Smoking traditional cigarettes carries a risk for the user, but also to the people in their surroundings. To fully undestand the implication of this issue, several terms were introduced. The smoke was divided into the main jet, which is inhaled directly into the lung, and auxiliary jet which is emitted at the front of the lit cigarette. Passive smoking consists in breathing in the mix of the smoke exhaled by the cigarette user and the auxiliary jet. In professional scientific language, this mix is called ambient smoke. 

For e-cigarettes, the phenomenon of auxiliary jet does not occur. The evaporation mechanism of the nicotine liquid is initiated only when inhaling.
Passive smoking may only be considered in the context of vapors exhaled by the e-smoker into the environment.
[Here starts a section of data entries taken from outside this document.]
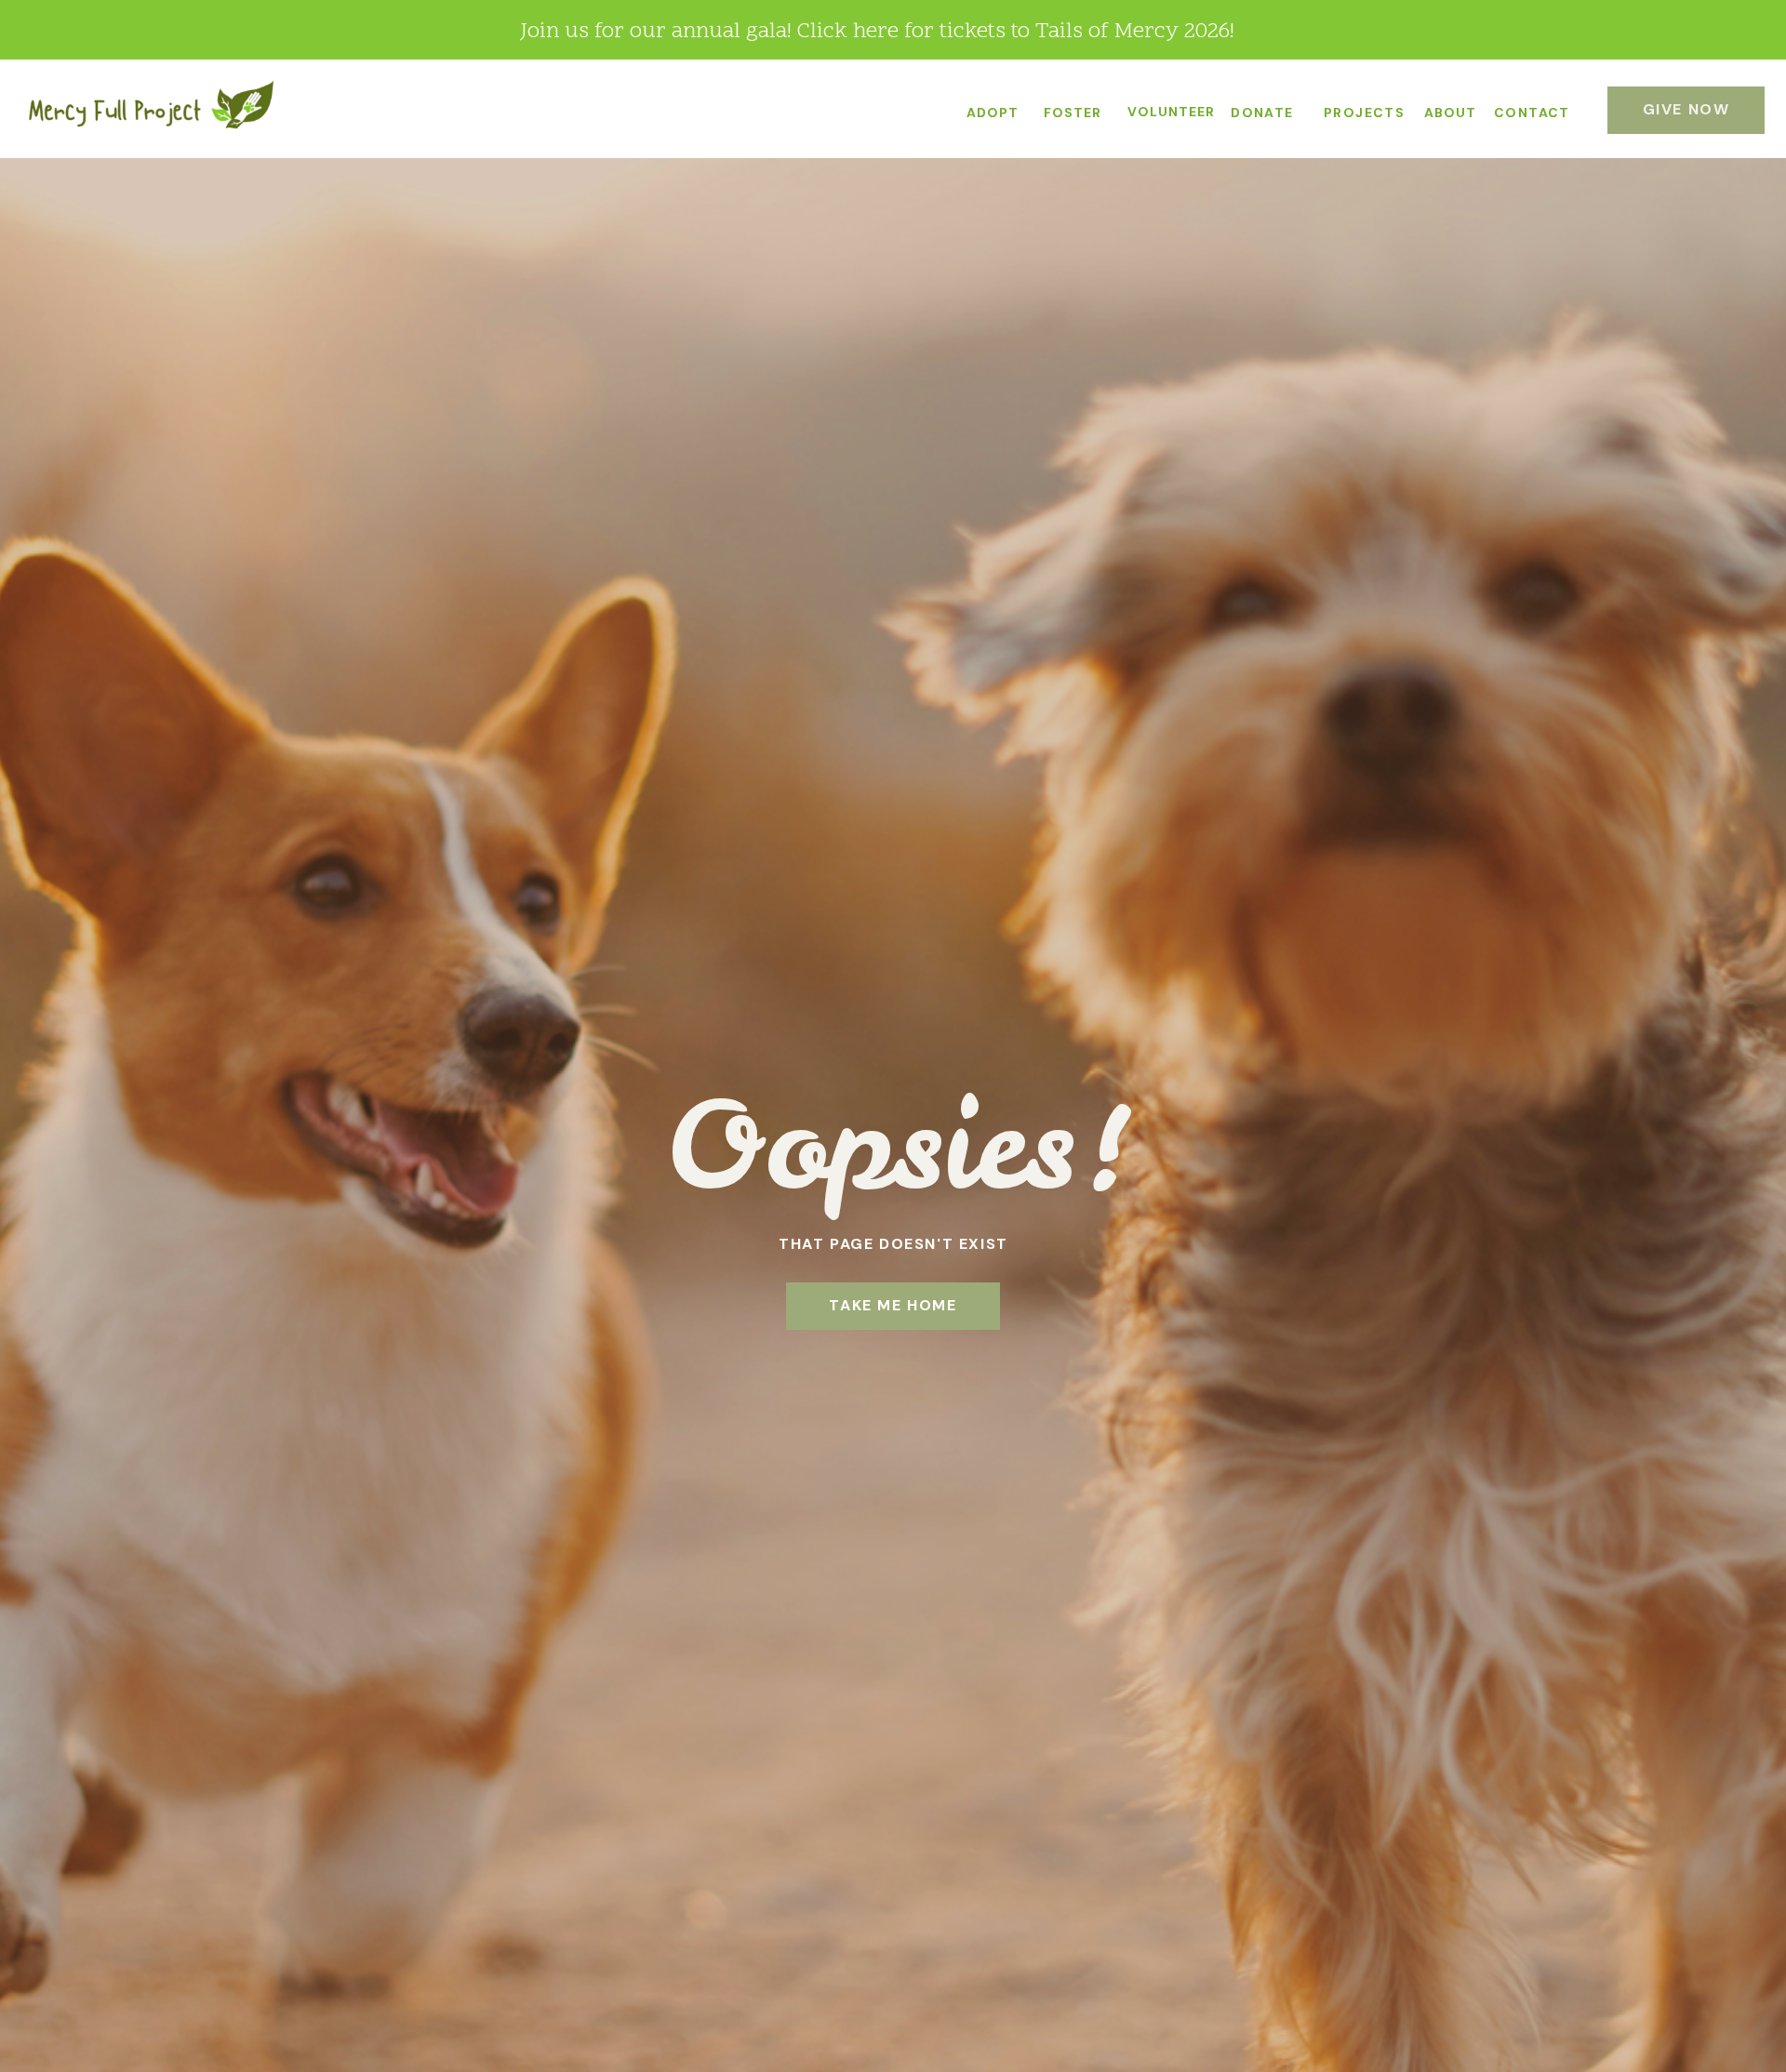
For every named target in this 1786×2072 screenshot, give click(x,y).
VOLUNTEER (1171, 111)
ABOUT (1450, 112)
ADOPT (992, 112)
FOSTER (1072, 112)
Types of cigarette smoke and aerosol in traditional cigarettes (A) and electronic cigarettes (B) 
Illustration 1.

Analyzing passive smoking, the researchers found out that the concentration of toxic and harmful substances in the auxiliary jet of a traditional cigarette is much higher than in the main jet. This means that inhaling the smoke from a lit cigarette is much more harmful than direct inhalation (Chart 1). Since passive smokers are mostly subject to the auxiliary smoke, their health is at much higher risk than was previously thought.


The comparison of concentration of substances in the main and auxiliary jet 1
Chart 1.

Numerous studies have identified more than 5600 different chemical compounds in cigarette smoke. However, despite rapid advancements in science and technology, several compounds remain unidentified. Cigarette smoke consists of two phases,gaseous and molecular, in which about 400-500 chemical compounds may be identified in gaseous form, and about 3500 chemical compounds in molecular phase.2 Gaseous phase composition is mostly nitrogen oxides, acetic aldehyde, pyridine and N-nitrosamines.  Many of these substances are harmful, e.g. N-nitrosamines are potentially cancerogenic.3

In the molecular stage, we see, among others, polycyclic aromatic hydrocarbons (PAH), alcohols, phenols, heavy metals and pyridine alkaloids (e.g. nicotine).4,5,6 Many of these substances are harmful, for example polycyclic aromatic hydrocarbons (PAH) and some of the heavy metals are cancerogenic substances.

For e-cigarettes, the situation is very different. There are far less substances created when creating the aerosol. Due to the limited pool of chemical compounds, it is much easier to test what exactly is being inhaled by the e-smoker. The e-cigarette “smoke” was tested and proven not to contain harmful substances such as toluene, benzene, styrene, naphthalene, hexanal or valeric aldehyde which are present in the traditional cigarette smoke.  The only major chemical compound found in the e-smoker’s environment is nicotine. However, recent studies show that the exposure of passive smokers to the effects of nicotine from e-cigarettes is as much as 10 times less than for traditional cigarettes - detailed data will be published at the international conference in Boston: Czogała et al. SRNT 2013.


1. J. Turiel, Indoor pollution and health hazards, Wiley&Sous, NY (1998).

2. W. Piekoszewski, E. Florek: Markery narażenia na dym tytoniow, Katedra i Zakład Toksykologii, Akademia Medyczna, Poznań, (2001).

3. D. Hoffmann, I. Hoffmann, K. El-Bayoumy: The Less Harmful Cigarette: A Controversial Issue. A Tribute to Ernst L. Wynder, Chem. Res. Toxicol., 14 (2001) 767-790.

4. D. Hoffmann, I. Hoffmann: The changing cigarette 1950-1995, J. Toxicol. Environ. Health., 50 (1997) 307-364.

5. D. Hoffmann, E.L. Wynder: Aktives und passives Rauchen, Lehrbuch der Toxikologie. H. Marquardt, S.G. Schafer. Mannheim, Leipzig, Wien, Zurich, BJ-Wiss.-Verl. (1994) 589-605.

6. M. Kulza: Interakcje metaboliczne pomiędzy dymem tytoniowym a alkoholem etylowymRozprawa Doktorska, Poznań (2011).